Many airlines regard decartelization as the quickest route to bankruptcy. However, recent events have demonstrated how empty the objection to air competition is.
In recent weeks, airline companies have attempted to persuade passengers that the N50,000 basic cost for a one-hour flight was determined independently without colluding to fix fares. They denied ever convening a conference to select the appropriate airfare.
Many others were skeptical. They used expletives like 'collusion,' 'cartel,' and other expletives to describe the carrier's actions. They weren't convinced either because the new fares went into effect on the same day and virtually at the same time as the old ones.
Protections for consumers
The action also drew attention to the fact that the insistence of having a strong aviation regulatory body and other bodies to protect consumers and not to give powers to a collection of operators to take advantage of the situation to fix prices, a situation that has the tendency to kill competition and stifle the ability to allow market forces determine the price of goods and services.
The Nigerian Civil Aviation Authority (NCAA) may have gone to sleep by allowing airlines to hide under deregulation excuses to form a new cartel in the aviation industry.

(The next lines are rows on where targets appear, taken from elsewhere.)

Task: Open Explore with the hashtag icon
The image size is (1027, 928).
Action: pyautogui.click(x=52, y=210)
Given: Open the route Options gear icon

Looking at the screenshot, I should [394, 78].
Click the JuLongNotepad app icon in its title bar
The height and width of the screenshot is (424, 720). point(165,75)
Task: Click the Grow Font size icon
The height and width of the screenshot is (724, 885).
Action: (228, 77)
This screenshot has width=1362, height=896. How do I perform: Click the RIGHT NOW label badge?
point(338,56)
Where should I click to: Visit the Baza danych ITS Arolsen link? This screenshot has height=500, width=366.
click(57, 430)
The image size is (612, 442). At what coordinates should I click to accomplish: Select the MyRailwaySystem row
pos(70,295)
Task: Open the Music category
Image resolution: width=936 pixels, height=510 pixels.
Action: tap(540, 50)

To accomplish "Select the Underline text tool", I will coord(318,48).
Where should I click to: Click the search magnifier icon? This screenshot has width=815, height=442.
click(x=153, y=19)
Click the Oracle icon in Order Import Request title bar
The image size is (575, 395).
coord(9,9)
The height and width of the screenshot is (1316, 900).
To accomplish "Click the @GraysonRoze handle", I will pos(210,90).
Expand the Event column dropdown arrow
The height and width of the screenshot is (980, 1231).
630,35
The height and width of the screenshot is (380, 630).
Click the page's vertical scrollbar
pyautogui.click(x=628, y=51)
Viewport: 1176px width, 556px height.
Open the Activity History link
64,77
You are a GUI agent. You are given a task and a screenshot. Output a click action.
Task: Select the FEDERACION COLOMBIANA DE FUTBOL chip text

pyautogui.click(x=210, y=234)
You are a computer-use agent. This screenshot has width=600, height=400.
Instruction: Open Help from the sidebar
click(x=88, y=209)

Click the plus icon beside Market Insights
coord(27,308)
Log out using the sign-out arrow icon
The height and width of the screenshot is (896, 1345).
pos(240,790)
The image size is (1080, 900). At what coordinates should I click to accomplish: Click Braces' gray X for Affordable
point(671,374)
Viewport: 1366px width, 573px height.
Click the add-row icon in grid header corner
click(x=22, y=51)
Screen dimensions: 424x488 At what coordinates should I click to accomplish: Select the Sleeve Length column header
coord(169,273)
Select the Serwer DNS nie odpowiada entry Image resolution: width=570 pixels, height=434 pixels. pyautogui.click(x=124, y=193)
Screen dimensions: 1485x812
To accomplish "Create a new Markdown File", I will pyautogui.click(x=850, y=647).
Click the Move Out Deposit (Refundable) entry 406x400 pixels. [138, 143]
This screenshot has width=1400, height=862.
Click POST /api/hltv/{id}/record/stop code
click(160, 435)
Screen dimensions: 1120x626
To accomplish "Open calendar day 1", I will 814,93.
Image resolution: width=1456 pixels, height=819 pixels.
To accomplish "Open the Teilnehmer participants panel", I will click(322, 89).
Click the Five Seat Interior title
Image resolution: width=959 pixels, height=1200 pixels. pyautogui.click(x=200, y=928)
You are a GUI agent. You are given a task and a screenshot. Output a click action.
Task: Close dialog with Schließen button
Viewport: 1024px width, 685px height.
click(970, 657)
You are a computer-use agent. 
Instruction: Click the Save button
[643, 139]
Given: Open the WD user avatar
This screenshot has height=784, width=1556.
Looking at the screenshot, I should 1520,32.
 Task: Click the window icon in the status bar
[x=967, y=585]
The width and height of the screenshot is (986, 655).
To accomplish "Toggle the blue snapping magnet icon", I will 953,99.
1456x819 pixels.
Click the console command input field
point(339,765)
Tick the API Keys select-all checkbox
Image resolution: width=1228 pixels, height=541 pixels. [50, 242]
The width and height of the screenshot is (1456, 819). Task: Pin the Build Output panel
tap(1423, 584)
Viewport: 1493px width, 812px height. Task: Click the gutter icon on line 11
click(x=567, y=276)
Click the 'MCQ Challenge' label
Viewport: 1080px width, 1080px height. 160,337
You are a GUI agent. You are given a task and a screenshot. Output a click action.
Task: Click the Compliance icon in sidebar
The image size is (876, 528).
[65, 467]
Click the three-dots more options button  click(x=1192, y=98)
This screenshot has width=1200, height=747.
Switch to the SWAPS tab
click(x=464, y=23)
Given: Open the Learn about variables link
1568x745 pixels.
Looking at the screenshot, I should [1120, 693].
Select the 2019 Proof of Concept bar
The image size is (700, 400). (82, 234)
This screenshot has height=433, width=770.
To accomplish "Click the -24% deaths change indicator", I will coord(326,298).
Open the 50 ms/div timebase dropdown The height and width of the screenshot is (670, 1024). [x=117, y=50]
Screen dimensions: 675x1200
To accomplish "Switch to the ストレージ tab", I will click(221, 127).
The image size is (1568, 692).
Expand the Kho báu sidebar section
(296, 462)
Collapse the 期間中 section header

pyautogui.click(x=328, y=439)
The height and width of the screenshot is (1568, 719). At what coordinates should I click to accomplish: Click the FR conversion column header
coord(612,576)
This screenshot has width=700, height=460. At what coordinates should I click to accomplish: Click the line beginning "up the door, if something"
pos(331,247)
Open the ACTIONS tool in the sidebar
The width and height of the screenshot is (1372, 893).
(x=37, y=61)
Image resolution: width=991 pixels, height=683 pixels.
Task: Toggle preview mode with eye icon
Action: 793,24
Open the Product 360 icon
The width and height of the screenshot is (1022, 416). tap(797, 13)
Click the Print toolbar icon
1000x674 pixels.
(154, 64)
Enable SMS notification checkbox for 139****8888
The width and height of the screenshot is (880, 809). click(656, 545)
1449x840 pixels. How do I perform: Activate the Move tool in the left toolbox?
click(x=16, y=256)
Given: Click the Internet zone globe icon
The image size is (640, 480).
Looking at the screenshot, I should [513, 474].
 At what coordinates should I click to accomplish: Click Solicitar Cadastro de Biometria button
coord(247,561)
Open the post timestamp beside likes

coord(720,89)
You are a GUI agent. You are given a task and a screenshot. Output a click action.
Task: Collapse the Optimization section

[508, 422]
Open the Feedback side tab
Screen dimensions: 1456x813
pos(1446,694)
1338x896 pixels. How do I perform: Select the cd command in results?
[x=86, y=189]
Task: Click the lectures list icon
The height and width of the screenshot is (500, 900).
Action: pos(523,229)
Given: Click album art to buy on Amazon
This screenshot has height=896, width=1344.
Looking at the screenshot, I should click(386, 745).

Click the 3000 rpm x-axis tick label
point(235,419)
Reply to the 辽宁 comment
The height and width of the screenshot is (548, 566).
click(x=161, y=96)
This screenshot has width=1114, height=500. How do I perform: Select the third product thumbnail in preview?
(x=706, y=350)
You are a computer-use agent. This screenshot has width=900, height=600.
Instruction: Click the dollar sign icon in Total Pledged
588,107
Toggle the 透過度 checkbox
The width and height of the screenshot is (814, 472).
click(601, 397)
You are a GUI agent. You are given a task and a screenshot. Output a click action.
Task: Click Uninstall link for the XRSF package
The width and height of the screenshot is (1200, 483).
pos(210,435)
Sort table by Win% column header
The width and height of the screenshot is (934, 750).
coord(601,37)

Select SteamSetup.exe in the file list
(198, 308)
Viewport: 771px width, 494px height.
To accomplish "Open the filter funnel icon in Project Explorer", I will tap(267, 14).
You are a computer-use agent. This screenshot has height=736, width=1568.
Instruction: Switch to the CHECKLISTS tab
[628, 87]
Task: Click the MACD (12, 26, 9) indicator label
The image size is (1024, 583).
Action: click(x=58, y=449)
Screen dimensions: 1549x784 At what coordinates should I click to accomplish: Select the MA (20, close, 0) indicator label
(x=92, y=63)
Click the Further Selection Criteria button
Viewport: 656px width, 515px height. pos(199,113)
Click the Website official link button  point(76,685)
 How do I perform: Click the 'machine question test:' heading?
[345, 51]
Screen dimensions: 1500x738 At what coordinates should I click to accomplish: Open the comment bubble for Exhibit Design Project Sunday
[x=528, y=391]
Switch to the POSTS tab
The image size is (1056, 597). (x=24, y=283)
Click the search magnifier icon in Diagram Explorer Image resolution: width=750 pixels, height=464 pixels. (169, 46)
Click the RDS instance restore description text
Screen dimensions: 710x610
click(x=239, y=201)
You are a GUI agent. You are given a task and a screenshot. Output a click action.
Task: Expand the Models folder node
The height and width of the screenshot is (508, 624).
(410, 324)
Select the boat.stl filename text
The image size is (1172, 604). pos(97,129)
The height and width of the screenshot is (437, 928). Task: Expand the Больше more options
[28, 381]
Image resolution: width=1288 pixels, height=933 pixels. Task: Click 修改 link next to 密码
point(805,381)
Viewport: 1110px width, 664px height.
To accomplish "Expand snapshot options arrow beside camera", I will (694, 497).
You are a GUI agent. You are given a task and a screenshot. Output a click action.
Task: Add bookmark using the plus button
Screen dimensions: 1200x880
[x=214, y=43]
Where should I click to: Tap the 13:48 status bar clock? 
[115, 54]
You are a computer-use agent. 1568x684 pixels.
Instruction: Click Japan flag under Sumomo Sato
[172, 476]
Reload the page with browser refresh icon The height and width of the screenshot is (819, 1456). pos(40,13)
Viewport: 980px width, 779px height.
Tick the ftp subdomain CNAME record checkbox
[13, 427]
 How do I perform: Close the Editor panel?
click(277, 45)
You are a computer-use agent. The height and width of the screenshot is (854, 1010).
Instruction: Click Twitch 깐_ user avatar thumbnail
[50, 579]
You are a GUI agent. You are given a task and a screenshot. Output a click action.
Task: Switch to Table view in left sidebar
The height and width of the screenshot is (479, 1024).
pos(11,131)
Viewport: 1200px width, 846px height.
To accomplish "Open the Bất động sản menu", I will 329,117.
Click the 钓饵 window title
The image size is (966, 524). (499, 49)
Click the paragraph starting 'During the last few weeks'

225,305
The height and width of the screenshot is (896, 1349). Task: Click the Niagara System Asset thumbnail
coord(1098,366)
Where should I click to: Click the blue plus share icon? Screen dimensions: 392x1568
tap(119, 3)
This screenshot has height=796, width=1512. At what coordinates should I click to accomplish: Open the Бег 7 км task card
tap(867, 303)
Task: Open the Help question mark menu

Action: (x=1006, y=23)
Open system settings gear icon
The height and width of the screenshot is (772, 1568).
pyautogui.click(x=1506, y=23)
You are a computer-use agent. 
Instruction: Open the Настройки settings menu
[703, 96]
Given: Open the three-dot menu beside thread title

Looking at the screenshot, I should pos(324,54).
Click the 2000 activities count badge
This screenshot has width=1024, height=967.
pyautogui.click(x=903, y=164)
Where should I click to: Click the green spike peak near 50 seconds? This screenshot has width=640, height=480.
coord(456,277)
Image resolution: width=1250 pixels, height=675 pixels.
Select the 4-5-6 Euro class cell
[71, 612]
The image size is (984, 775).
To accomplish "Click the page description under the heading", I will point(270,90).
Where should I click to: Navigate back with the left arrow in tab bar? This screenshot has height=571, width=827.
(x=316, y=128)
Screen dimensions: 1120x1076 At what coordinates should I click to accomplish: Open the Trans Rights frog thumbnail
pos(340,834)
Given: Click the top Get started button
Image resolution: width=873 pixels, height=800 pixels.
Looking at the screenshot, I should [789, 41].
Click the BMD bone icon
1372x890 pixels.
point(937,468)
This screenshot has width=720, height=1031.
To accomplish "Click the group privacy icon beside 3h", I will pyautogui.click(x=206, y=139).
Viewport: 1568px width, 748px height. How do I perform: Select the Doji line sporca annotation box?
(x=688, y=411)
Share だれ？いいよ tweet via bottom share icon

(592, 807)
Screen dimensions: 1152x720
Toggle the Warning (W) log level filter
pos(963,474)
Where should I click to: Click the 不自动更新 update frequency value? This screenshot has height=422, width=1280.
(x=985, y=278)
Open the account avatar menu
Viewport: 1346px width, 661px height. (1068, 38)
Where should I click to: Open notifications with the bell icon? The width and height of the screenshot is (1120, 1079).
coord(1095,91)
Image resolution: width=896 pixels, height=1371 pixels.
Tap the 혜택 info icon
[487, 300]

However, even in a deregulated market, there is no reason why NCAA couldn't mandate that each carrier set its own price.
Given that the aviation business in Nigeria, like many others across the world, is unregulated, it is reasonable to have a legal authority to checkmate activities that are not only predatory, but also make a mockery of stringent rules.
The FCCPC rises to the challenge.
While the NCAA may have slept on calling the airlines to order over blatant cases of price-fixing, the Federal Competition and Consumer Protection Commission (FCCPC) has attributed the carriers' actions to price-fixing, claiming that detailed investigations by the Commission showed blatantly that they did so.
Mr. FCCPC's Executive Vice Chairman/Chief Executive, Mr. Babatunde Irukera, in a statement entitled: “Coordinated increase in airfares by certain scheduled domestic airline operators,” made available to New Telegraph, said FCCPA prohibited conduct or any coordination between competitors, including on the platform of trade associations.
Consequently, the Commission has asked all the airlines that colluded to raise airfares by 100 per cent to, in the interim, find urgent corrective actions required to restore free-market forces, The Commission encouraged Air Peace and other airlines to comply with its powers in a letter seen by our correspondent, which was issued to them.
It claimed that the airlines' activities had skewed the domestic aviation market considerably.
"Specifically, Section 107 (1)(a) prohibits rivals from fixing prices, and Section 108 outlaws any conspiracy, combination, agreement, or arrangement between competitors that unnecessarily restrains or injures competition," according to Irukera.
Infringement of one's rights
He further ruled that pricing coordination (also known as a cartel) was an unambiguous violation of the FCCPA, noting that regulation 18.15.2 I and (iii) of the Nigerian Civil Aviation Regulations (Air Transport Economic Regulations) clearly bans airlines from engaging in any contract, arrangement, understanding, conspiracy or combination in restraint of competition, which includes directly or indirectly fixing a charge, fee, rate, fare or tariff and any collusive action.
"The FCCPA, Civil Aviation Act, and their implementing rules support the right and prerogative of airlines (as other enterprises) to establish their fares autonomously, subject to, and in compliance with, prevailing law and applicable processes," he says. However, current legislation clearly prohibits rivals from coordinating, agreeing, or cooperating in the fixing of fares."
Nigerian airlines had previously struggled to agree on a standard rate policy for numerous routes, but they have generally able to reach an agreement, leaving travelers with a uniform fare structure.
Travelers may be perplexed by the pricing and service options available, but competition has helped to fill empty seats and reduce rates.